Using the village history below, explain why King Andrew II released a group of men from service at Pozsony Castle in 1215 and assigned them and their village to the archbishop.

#### Text passage
● ● ●

Kráľovičove Kračany (, ) is a village and municipality in the Dunajská Streda District in the Trnava Region of south-west Slovakia.

Geography
The municipality lies at an altitude of 117 metres and covers an area of 13.279 km².

History
In the 9th century, the territory of Kráľovičove Kračany became part of the Kingdom of Hungary. In historical records the village was first mentioned in 1215 when King Andrew II of Hungary upon request of the archbishop of Esztergom acquitted a certain Zida, Algo, Bucha és Paul from the service at the Pozsony Castle and ordered them for the service of the archbishop together with their village recorded as „Corcha”. The name is recorded in 1349 as "Kyralfaia"”, while in 1353 as "Keralifiakarcha". The name means in Hungarian "Karcsa of the King’s son". According to the tradition, the inhabitants of the village were the descendants of the Korczán clan.

● ● ●

#### Given data
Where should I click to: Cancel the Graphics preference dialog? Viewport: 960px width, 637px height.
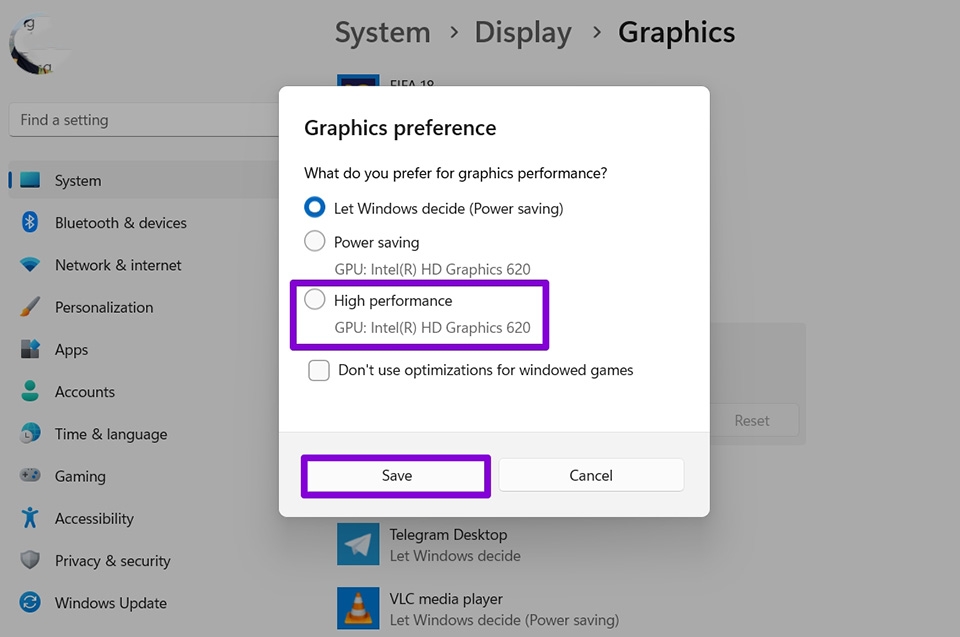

● ● ●

#### Problem solution
King Andrew II acted at the request of the archbishop of Esztergom. He released the men from service at Pozsony Castle and ordered them, along with their village, recorded as "Corcha," into the archbishop's service.